• 1a527dd5 3 hours ago

    Blimey, that is a lot of moving parts.

    Our data team currently has something similar and its costs are astronomical.

    On the other hand our internal platform metrics are fired at BigQuery [1] and then we used scheduled queries that run daily (looking at the -24 hours) that aggregate/export to parquet. And it's cheap as chips. From there it's just a flat file that is stored on GCS that can be pulled for analysis.

    Do you have more thoughts on Preset/Superset? We looked at both (slightly leaning towards cloud hosted as we want to move away from on-prem) - but ended up going with Metabase.

    [1] https://cloud.google.com/bigquery/docs/write-api

    • zurfer 5 hours ago

      Kudos to the author who is responsible for the whole stack. A lot of effort goes into ingesting data into Iceberg tables to be queried via AWS Athena.

      But I think it's great that analytics and data transformation is distributed, so developers also are somewhat responsible for correct analytical numbers.

      In most companies there is strong split between building product and maintaining analytics for the product, which leads to all sort of inefficiencies and errors.

      • valzam 3 hours ago

        i pity the developer who has to maintain tagless final plumbing code after the “functional programming enthusiast” moves on… in a Go first org no less.

        • otter-in-a-suit 18 minutes ago

          Author here.

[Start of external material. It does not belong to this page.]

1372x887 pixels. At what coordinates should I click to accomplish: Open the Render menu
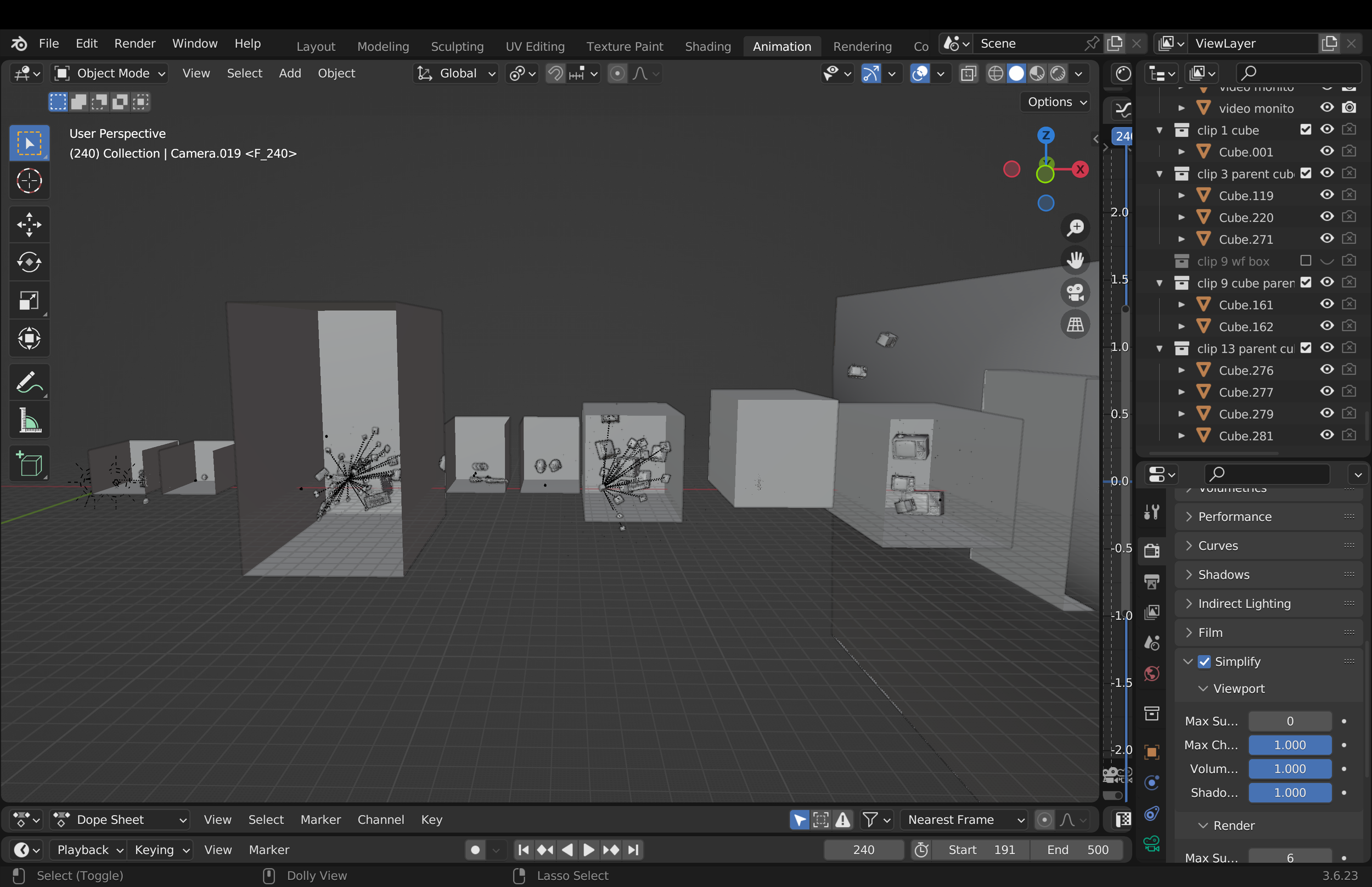click(134, 44)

This decision went through all proper architecture channels, including talks with our engineers, proof of concepts and the like.

          I’ve been doing this too long to shoehorn in my pet languages if I didn’t think they’re a good fit. And I think that scala/FP + Flink _is_ a good fit for this use case.

          We did also explore the go ecosystem fwiw - the options there are limited (especially around the data tooling like iceberg) and go is simply not a language that’s popular enough in the data world.

          Python’s typing system (or lack thereof) is a huge hinderance in this space in general (imo), and Java didn’t cause many happy faces on the Eng team either, but it’s certainly an option. I just find FP semantics a better fit for data / streaming work (lots of map and flat map anyways), and Scala makes that easy.

          Also no cats/zio - just some tangles final _inspired_ composition and type classes. Not too difficult to reason about, not using any obscure patterns. I even mutate references sometimes. :-)

          • epgui an hour ago

            I would much rather inherit an FP data pipeline than anything else. You do realize data pipelines (and distributed computing) are an ideal use case for FP?

          • LoganDark 5 hours ago

            > Note that we do not store any data about the traffic content flowing through your tunnels—we only ever look at metadata. While you have the ability to enable full capture mode of all your traffic and can opt in to this service, we never store or analyze this data in our data platform. Instead, we use Clickhouse with a short data retention period in a completely separate platform and strong access controls to store this information and make it available to customers.

            Don't worry, your sensitive data isn't handled by our platform, we ship it to a third-party instead. This is for your protection!

            (I have no idea if Clickhouse is actually a third party, it sounds like one though?)

            • leosanchez 4 hours ago

              Clickhouse is a database. It has cloud offering.

              • faangguyindia 3 hours ago

                What's the point of clickhouse cloud?when you can just use bigquery and run queries on billions of row.

                I am genuinely curious what case does clickhouse serve over bigquery.

                • FridgeSeal 2 hours ago

                  It’s actually open source, you can self-host it easily enough, you can push a single instance pretty far too.

                  It’ll also happily read from disaggregated storage and is compatible with parquet and friends and a stack of other formats. I’ve not really used BigQuery in anger, but the ClickHouse performance is really, really good.

                  I guess ultimately, all the same benefits, and a lot fewer downsides.

                  • tnolet 43 minutes ago

                    - non proprietary

                    - open source

                    - run it locally

                    - SQL like syntax

                    - tons of plugins

                    - not by Google

                • IanCal 4 hours ago

                  A different platform doesn't mean third party. It can just mean you have completely separated things so that none of the data tooling discussed here has any ability to access it.

                  • LoganDark 2 hours ago

                    Not sure what you mean... Do you mean they run software called Clickhouse on their own infra, just separated from the other parts of their backend? To me it reads like they were shipping the data off to a third-party named Clickhouse, especially with "we never store or analyze this data in our data platform" (does data platform refer to ngrok itself or what?).